From the unique identifier the SMTP provider should be able to determine the IP of the customer sending the mail (dynamic IP allocation does not affect this as ISPs can determine to whom a specific IP was leased at a point in time)

Thunderclap · 08-09-2008

Quote from: itsme
I run my own mail server so for PN to comply to the new law will require them to scan my upload internet connection for SMTP traffic. Can PN confirm this will/not happen.

Possibly EVERY Eurozone ISP will have to scan EVERY piece of traffic, looking for email activity (Port 25 etc), log this, and then pass onto the Ministry of Stupid I.T. Solutions. However, this might means that the ISP would effectively be INTERCEPTING TRAFFIC, without the consent of those involved and, without a search warrant?
I suggest that we make a Freedom of Information Request to PlusNet to find out EXACTLY how this EU-spyware will function?
Oh, and let us not forget those who use WEB MAIL on servers outside of the EU - Like Google Mail

itsme · 07-04-2007

Unfortunately the Freedom of Information act i believe only apply to Government bodies. Whether we could get the required information under the Data Protection act is questionable.

Thunderclap · 08-09-2008

Quote from: itsme
Unfortunately the Freedom of Information act i believe only apply to Government bodies. Whether we could get the required information under the Data Protection act is questionable.

You're correct.
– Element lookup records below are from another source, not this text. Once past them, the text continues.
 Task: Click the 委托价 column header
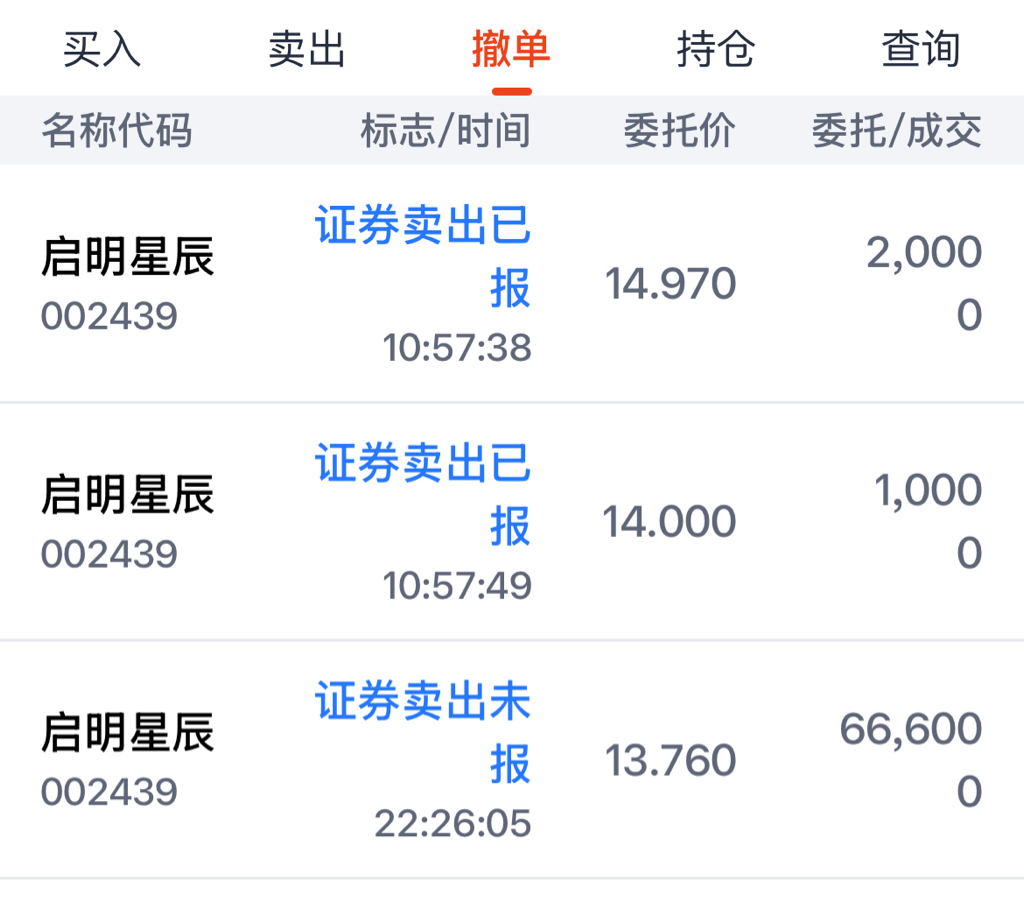pos(679,130)
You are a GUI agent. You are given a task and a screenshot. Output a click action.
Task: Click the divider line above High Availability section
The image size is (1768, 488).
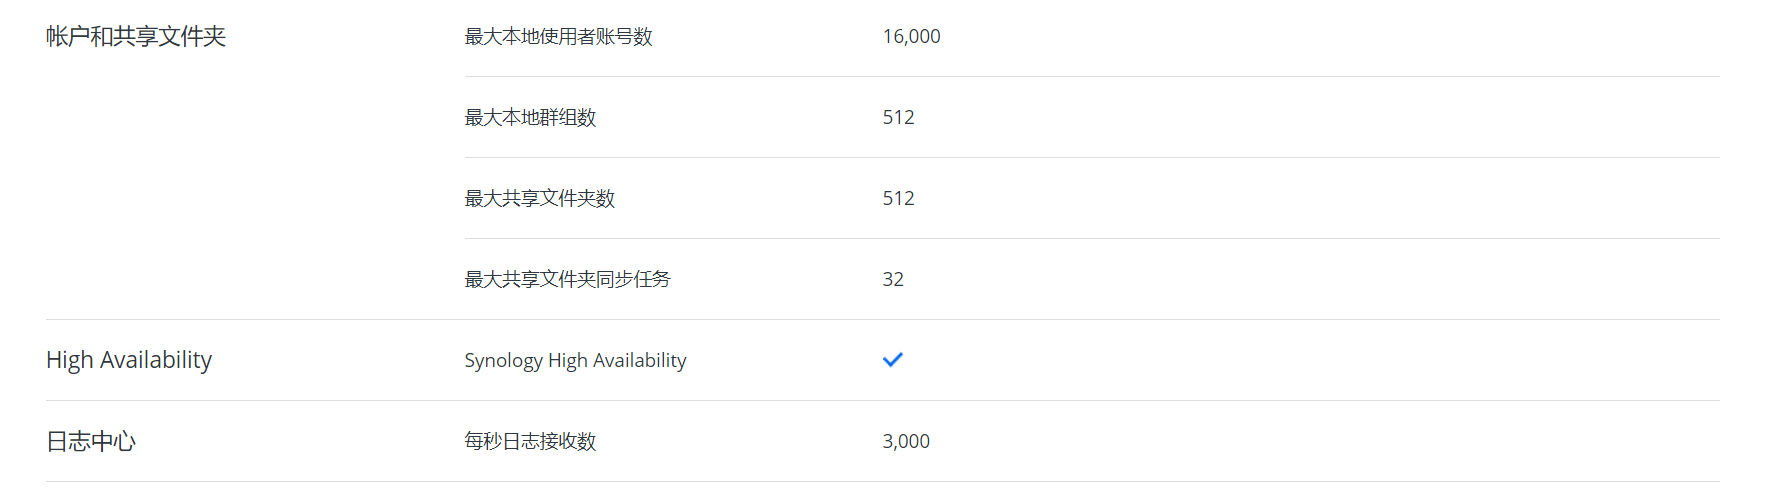[x=882, y=320]
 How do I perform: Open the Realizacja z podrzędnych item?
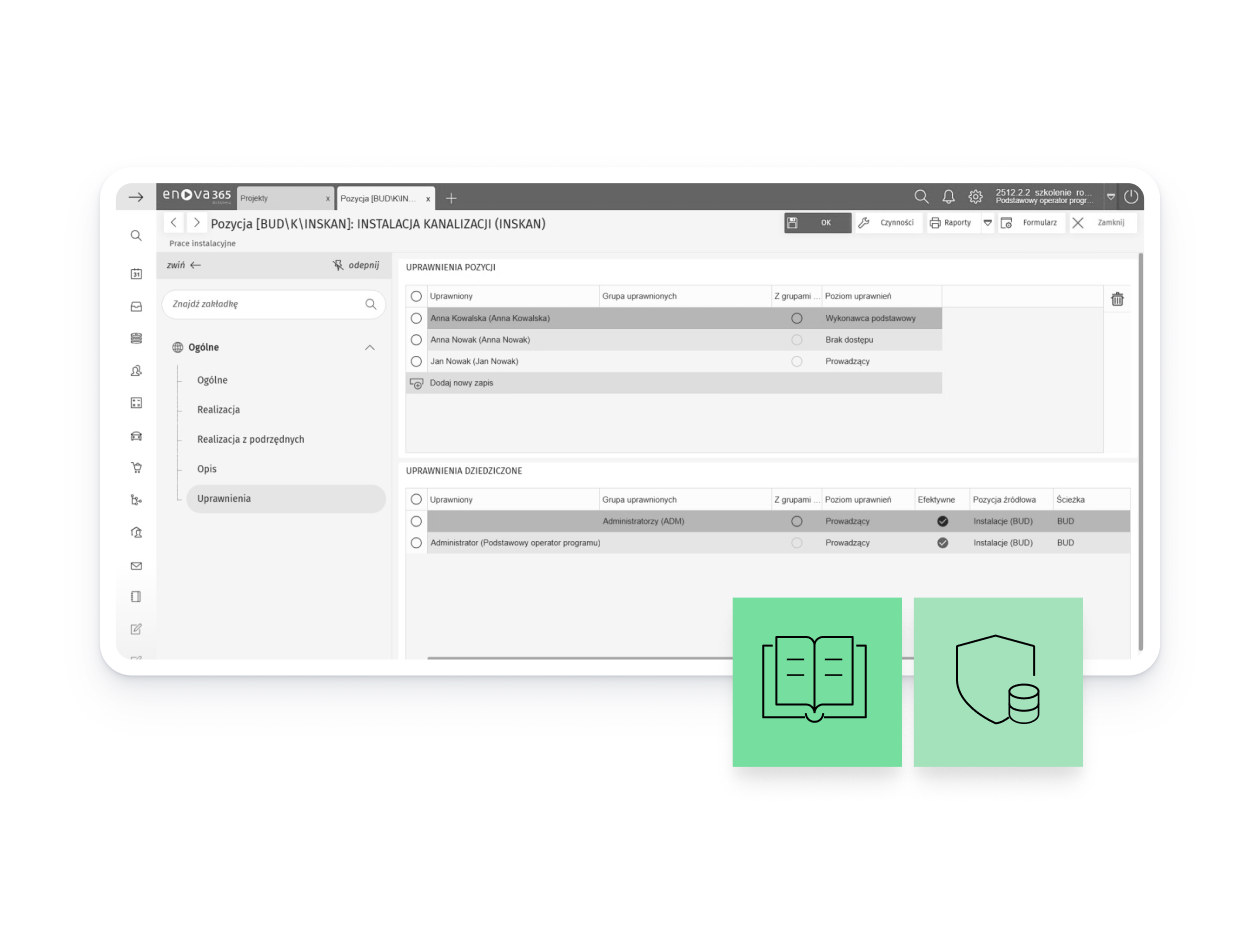250,439
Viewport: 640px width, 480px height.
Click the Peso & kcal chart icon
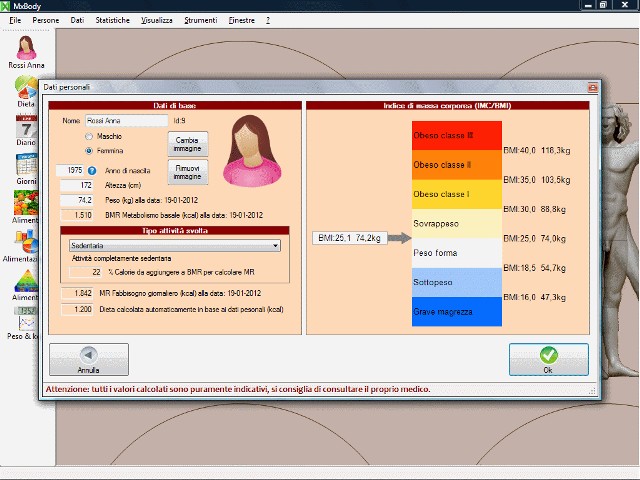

The Data Protection Act certainly gives us the right to question an ISP about what they know about us, but is possibly murky on how they collect the information?
Thinks: I wonder if Phorm is component of our unelected Prime Minister's vision for a virtual Stassi nation?

techguy · 12-09-2008

I would assume that if you run your own mail servers and thus take an SMTP feed from your ISP they will need to log all SMTP traffic.

James · 04-04-2007

I'm not so sure.
From my limited knowledge and what I've seen discussed so far, I'd only taken this to be Plusnet email headers and not every single email sent by our customers.

techguy · 12-09-2008

Thought it was all mail sent and received by your customers via your SMTP.POP3 mail clusters.